Stockbrokers are agents charged with buying and selling orders submitted by an investor in exchange for a commission or fee. Behind this simple definition is a layered role, one that demands a deep financial acumen, strong analytical skills, and an ability to remain cool under constant pressure. For individuals that have the right skill set, it can be one of the most rewarding positions to pursue in finance.
What Does a Stock Broker Do?
Essentially, stockbrokers operate as the ‘eyes and ears’ for their clients, managing their money in a manner that optimizes financial gain. Since stockbrokers typically earn their living through commissions, selecting investments that produce substantial growth is critical for their own success.
One of the most attractive elements behind a day in the life of a stockbroker is that there are rarely two identical days. That said, there are a few typical activities that tend to occur on a relatively consistent basis. For instance, stockbrokers will usually spend time analyzing news and tax law information that may affect their clients’ portfolios. This research and analysis continue when the market opens, along with a mix of contacting clients and meetings.

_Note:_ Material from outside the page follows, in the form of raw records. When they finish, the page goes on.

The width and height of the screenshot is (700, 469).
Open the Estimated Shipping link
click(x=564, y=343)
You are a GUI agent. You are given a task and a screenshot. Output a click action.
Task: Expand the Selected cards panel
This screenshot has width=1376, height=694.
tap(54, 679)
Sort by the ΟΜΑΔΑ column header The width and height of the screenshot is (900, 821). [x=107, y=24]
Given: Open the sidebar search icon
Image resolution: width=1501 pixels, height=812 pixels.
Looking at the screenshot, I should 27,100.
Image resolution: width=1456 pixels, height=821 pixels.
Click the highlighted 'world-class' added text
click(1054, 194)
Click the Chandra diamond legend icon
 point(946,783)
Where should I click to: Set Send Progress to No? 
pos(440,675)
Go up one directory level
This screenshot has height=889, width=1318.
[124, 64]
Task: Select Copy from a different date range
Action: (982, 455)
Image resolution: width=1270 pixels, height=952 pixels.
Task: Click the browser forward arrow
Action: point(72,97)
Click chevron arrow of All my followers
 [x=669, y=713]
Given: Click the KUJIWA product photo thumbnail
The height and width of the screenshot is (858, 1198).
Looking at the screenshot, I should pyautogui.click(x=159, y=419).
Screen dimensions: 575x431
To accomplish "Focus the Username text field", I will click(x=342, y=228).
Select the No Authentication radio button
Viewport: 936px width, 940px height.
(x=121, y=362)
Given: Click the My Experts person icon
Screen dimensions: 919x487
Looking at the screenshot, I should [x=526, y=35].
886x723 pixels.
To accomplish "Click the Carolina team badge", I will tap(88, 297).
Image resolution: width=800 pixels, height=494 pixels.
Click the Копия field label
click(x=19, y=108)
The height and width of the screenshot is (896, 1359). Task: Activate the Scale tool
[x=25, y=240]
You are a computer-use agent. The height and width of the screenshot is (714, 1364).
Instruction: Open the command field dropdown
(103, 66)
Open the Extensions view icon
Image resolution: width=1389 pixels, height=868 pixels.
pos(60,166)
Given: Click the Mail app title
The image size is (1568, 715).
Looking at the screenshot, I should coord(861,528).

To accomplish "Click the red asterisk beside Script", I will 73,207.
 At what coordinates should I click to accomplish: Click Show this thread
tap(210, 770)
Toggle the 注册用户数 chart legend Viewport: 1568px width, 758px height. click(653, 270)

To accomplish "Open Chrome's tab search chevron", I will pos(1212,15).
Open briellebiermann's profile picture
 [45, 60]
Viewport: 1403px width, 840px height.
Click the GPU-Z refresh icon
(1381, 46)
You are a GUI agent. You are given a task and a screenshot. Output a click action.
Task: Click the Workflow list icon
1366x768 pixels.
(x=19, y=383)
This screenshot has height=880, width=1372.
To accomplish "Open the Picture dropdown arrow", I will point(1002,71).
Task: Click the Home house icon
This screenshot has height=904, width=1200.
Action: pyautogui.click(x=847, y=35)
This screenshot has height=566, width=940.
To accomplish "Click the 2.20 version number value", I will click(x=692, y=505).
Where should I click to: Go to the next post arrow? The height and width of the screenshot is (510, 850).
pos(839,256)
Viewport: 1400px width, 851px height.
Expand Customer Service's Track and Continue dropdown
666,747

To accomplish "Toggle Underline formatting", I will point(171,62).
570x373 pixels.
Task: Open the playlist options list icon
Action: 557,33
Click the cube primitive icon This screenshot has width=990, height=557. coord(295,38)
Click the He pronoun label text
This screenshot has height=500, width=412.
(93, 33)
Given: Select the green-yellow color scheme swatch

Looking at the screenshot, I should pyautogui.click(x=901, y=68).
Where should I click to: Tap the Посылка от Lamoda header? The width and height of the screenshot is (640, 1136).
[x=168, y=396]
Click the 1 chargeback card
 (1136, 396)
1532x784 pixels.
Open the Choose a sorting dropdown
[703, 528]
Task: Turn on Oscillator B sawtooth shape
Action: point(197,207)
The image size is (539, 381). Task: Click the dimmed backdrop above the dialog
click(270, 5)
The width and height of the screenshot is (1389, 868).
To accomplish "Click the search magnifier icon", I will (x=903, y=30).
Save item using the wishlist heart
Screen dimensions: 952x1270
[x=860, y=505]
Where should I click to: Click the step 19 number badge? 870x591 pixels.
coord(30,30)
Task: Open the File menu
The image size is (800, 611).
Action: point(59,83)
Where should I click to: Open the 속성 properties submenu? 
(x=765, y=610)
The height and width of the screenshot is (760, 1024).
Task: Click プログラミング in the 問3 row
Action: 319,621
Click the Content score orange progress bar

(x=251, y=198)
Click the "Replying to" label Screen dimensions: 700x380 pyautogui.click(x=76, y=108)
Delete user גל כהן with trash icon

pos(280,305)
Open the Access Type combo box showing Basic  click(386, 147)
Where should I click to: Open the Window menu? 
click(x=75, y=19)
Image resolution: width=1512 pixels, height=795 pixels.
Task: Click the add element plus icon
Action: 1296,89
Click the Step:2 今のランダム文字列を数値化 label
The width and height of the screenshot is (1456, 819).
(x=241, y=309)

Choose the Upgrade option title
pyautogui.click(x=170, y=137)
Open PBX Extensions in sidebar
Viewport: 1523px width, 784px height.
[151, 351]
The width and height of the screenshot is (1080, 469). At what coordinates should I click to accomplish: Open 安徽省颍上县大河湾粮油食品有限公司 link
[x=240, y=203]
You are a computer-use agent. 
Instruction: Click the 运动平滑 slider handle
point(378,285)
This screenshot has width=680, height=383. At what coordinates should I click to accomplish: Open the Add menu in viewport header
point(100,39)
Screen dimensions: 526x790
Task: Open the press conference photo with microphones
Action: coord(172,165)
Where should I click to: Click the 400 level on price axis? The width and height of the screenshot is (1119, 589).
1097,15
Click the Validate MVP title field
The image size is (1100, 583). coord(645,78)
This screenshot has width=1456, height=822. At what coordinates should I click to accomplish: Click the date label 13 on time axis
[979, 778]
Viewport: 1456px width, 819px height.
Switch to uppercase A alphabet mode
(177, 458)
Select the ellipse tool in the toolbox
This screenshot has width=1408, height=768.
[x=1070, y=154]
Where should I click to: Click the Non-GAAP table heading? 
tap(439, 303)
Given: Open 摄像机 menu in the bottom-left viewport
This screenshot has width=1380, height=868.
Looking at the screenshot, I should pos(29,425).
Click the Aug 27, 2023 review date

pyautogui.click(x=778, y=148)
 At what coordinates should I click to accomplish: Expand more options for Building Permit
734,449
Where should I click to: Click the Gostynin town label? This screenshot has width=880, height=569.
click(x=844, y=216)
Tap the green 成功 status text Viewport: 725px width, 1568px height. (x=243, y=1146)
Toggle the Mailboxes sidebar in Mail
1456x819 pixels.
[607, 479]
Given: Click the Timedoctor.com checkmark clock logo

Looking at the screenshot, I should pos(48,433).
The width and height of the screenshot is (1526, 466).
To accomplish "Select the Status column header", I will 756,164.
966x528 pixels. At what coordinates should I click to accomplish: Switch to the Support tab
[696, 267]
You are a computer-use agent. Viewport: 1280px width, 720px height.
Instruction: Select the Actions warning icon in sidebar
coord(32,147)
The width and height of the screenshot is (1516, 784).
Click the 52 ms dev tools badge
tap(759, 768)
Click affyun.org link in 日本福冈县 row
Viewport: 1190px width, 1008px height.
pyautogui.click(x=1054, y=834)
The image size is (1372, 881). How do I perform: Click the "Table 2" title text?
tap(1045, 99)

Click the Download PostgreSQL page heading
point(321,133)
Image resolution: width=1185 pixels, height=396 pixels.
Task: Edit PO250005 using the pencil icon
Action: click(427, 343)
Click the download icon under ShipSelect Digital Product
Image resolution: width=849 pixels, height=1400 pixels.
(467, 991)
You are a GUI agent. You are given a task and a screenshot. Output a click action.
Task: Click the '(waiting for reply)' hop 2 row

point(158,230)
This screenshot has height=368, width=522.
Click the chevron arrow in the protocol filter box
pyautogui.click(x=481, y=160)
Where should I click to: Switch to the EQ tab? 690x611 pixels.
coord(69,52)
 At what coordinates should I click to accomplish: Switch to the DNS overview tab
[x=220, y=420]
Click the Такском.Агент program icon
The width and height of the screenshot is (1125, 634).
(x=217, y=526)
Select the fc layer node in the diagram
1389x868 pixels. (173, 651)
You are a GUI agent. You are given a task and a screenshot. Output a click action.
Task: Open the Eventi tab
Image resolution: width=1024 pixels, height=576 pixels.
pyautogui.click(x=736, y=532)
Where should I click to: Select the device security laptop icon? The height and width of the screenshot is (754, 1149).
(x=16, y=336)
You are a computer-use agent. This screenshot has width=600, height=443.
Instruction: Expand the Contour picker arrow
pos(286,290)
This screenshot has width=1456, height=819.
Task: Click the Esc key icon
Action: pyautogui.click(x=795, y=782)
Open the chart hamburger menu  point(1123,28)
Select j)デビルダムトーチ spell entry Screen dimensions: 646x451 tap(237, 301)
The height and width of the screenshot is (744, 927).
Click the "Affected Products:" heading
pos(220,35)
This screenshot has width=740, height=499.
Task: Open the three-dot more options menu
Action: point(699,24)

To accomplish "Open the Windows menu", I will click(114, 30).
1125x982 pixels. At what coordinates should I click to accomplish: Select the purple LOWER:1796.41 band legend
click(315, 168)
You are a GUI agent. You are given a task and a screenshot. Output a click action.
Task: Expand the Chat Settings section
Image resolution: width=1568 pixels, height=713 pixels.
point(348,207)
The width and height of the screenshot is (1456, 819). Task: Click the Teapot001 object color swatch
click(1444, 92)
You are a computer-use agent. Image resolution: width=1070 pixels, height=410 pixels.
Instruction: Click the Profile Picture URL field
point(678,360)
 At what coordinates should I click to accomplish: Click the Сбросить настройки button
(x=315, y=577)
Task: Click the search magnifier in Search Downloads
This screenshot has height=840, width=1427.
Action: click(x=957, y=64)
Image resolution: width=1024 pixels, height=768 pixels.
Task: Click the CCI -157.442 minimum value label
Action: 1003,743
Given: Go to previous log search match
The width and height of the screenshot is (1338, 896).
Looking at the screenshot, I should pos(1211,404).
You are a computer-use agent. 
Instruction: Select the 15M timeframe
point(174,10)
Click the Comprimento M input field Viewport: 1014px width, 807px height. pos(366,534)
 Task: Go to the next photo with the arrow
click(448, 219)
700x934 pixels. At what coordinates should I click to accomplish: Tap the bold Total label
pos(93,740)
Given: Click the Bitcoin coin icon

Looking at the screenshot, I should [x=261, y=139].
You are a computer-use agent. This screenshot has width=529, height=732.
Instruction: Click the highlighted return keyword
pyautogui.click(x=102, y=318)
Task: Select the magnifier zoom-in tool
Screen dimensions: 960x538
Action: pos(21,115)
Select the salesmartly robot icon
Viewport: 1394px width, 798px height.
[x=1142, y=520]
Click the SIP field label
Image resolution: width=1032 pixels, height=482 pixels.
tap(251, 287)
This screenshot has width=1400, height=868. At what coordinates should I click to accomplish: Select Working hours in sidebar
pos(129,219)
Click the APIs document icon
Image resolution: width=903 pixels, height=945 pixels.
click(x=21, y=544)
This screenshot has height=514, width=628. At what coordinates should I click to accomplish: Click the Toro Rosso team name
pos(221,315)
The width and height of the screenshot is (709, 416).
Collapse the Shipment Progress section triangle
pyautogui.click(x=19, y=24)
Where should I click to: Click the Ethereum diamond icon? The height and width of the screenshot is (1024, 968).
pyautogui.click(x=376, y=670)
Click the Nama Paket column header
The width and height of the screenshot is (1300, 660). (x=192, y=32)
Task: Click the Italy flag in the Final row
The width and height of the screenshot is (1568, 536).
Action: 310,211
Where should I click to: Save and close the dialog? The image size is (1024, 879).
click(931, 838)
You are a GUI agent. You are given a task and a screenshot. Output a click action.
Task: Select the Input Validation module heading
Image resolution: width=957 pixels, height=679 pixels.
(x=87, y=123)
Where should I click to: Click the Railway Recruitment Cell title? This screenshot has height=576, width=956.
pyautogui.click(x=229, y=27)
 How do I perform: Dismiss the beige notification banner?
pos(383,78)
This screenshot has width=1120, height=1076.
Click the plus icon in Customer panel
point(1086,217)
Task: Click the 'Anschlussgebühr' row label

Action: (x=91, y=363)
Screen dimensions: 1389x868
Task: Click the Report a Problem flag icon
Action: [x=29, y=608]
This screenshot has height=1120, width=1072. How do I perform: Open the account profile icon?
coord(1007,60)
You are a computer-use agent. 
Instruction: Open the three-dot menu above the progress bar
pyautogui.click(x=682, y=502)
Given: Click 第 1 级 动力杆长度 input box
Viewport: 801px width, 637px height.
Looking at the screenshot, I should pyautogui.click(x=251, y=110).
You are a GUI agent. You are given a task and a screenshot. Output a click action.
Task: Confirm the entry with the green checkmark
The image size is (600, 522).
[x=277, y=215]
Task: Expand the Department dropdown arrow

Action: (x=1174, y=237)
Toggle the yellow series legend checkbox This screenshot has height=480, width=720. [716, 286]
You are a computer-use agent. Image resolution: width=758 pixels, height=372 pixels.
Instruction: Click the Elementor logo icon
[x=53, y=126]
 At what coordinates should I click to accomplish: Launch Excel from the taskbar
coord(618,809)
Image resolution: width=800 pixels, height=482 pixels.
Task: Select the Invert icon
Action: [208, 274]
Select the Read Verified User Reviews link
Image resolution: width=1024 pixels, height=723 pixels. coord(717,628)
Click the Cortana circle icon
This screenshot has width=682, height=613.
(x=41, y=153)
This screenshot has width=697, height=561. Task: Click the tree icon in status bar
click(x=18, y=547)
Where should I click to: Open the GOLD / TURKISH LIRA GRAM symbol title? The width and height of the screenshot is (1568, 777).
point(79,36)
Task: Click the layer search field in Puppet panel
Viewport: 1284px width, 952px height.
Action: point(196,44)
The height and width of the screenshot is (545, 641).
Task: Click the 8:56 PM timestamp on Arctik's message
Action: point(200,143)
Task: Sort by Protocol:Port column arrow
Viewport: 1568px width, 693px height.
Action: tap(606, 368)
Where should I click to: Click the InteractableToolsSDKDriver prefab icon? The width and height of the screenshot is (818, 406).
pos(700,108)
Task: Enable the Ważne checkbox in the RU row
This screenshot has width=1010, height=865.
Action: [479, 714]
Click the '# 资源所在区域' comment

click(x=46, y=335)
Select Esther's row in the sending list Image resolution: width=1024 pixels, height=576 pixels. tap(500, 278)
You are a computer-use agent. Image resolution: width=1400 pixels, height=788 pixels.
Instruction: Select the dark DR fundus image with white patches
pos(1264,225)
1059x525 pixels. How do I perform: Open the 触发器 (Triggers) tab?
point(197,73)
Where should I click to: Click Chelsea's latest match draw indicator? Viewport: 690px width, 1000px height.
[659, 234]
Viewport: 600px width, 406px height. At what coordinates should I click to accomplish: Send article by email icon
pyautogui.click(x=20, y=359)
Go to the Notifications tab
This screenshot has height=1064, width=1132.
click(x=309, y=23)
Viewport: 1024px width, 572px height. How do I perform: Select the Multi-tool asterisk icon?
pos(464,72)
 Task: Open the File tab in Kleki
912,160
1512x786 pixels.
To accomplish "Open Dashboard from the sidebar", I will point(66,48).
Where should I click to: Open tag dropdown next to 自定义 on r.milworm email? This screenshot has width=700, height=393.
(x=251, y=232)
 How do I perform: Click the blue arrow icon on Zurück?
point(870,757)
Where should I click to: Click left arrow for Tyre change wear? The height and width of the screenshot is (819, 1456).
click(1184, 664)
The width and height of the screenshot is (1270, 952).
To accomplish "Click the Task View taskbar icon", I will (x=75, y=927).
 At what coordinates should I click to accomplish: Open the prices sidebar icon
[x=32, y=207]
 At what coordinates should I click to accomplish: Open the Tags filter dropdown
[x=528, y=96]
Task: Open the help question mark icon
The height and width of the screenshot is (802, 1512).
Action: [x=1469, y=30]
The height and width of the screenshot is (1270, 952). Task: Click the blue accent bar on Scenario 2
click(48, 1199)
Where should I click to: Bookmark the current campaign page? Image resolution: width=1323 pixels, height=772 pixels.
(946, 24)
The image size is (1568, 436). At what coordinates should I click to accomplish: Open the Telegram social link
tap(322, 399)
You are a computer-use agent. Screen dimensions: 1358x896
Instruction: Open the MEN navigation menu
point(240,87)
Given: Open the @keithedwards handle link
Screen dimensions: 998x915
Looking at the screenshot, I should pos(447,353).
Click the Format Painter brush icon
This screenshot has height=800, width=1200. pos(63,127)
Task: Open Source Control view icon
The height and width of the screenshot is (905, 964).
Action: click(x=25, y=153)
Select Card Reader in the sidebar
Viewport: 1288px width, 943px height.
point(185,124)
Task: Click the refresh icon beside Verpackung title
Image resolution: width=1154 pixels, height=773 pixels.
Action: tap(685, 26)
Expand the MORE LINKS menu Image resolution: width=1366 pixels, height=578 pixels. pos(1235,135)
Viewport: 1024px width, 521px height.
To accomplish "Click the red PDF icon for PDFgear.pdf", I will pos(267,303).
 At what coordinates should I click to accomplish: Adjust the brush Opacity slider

Since stockbrokers are responsible for building their own portfolios, they also spend a good chunk of time looking for new clients while they handle the investment needs of their existing clients. This could lead the stockbroker into attending networking events, teaching seminars, or performing various self-marketing techniques such as cold calling.
Becoming a Stock Broker
A bachelor’s degree is typically required to become a stockbroker. However, earning an advanced degree, such as a Master of Business Administration (MBA), can be helpful for stockbrokers looking to pursue higher-level careers in the investment field. Earning an MBA can also aid individuals in networking with other individuals pursuing similar goals. These connections could potentially help individuals grow their careers with greater efficiency.
Stockbrokers must also be licensed through the Financial Industry Regulatory Authority (FINRA). In order to obtain the license, they need to pass a pair of exams that cover foundational topics such as buying and selling securities.
Stock Broker Salary
According to the U.S. Bureau of Labor Statistics (BLS), the median pay for a stockbroker is around $64,000. There are several factors that can shape the precise salary amount an individual may receive, such as level of education and years of experience. It is also a competitive market with the BLS projecting a 4% growth rate for the profession between 2018 and 2028.
Gaining experience on the job can be crucial to earning success. It can take anywhere from five to ten years to not only establish a solid network of connections but to also cultivate a reputation as an exemplary stockbroker. However, with the right network and reputation, being a stockbroker can be a remarkably rewarding and satisfying career.